Seine Charaktere sind definitiv nicht Modell Jedermann. Der Arbeitstitel für „The Big O“ war „Karen King – Pirate Queen“ und seine Protagonistin ist eine Kick-Ass-Anti-Heldin wie sie wohl in keinem Buche steht. Inspiration für die Figur erhielt er von einer realen Piratin, die zur Zeit Elizabeth I gelebt hat. Diese beiden konträren, starken Frauen haben sich sogar einmal getroffen und in Latein unterhalten – so sagt zumindest die Legende. Während des Schreibens entdeckte er aber auch immer wieder seine Schwester in Karen. Er sagt, sie sei ebenfalls stets „at war“ – zum Beispiel für den Feminismus und die Emanzipation.

The Big OSein Protagonist ist ein „bad guy and bad criminal“ und ein buchstäblich kleiner Kleingenove. Er bewundert Musselini und Napoleon und bringt so schon selbst eine ordentliche Portion Komik mit in die Geschichte.

In „The Big O“ treffen drei mehr oder weniger erfolgreiche Kleinkriminelle aufeinander, deren Leben auf geradezu irrwitzige Weise miteinander verwoben sind.
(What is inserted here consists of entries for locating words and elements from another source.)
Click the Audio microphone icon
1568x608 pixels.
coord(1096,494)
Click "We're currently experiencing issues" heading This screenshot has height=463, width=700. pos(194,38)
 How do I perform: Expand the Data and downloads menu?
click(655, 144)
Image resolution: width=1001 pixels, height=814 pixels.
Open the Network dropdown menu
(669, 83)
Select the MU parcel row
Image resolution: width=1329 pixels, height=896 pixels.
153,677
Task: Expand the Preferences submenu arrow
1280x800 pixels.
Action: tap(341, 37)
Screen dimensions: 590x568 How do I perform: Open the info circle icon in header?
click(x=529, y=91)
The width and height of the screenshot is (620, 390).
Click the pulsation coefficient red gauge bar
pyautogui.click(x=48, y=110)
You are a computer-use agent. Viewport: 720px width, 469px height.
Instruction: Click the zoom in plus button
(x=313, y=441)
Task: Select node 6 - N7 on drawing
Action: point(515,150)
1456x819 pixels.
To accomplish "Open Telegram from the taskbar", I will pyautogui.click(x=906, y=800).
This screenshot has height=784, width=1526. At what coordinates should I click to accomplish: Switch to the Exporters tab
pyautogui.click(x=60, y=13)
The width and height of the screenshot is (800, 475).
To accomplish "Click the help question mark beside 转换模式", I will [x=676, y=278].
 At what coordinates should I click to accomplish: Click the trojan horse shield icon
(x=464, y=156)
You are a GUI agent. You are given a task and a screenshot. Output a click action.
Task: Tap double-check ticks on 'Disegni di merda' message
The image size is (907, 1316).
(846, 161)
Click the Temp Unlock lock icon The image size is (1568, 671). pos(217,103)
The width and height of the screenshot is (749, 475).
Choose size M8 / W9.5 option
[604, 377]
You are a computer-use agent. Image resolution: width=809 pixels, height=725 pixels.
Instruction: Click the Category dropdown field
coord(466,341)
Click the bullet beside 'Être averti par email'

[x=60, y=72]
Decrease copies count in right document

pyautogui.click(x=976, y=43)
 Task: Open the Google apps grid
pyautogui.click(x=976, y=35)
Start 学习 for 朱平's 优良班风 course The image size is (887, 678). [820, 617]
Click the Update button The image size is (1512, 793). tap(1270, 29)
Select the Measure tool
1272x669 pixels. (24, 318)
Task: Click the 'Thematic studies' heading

Schon der Klappentext verspricht spannende wie lustige Lesestunden und die vorgelesenen Stellen porträtierten genau das. Ich habe lange nicht mehr so gelacht und so ging ich an diesem Abend tatsächlich mit zwei Büchern nach Hause, obwohl ich mir ursprünglich vorgenommen hatte, stark zu bleiben.

Zum Abschluss habe ich mir dann die Autoren für ein Foto geschnappt und sie dann in ihren wohlverdienten Feierabend entlassen. Alles in allem war es ein wundervoller Abend, den ich gerne wiederholen würde. Mord am Hellweg IX werde ich mir also nicht engehen lassen!


Habt Ihr schon einmal eine Veranstaltung von Mord am Hellweg besucht? Erzählt mir davon!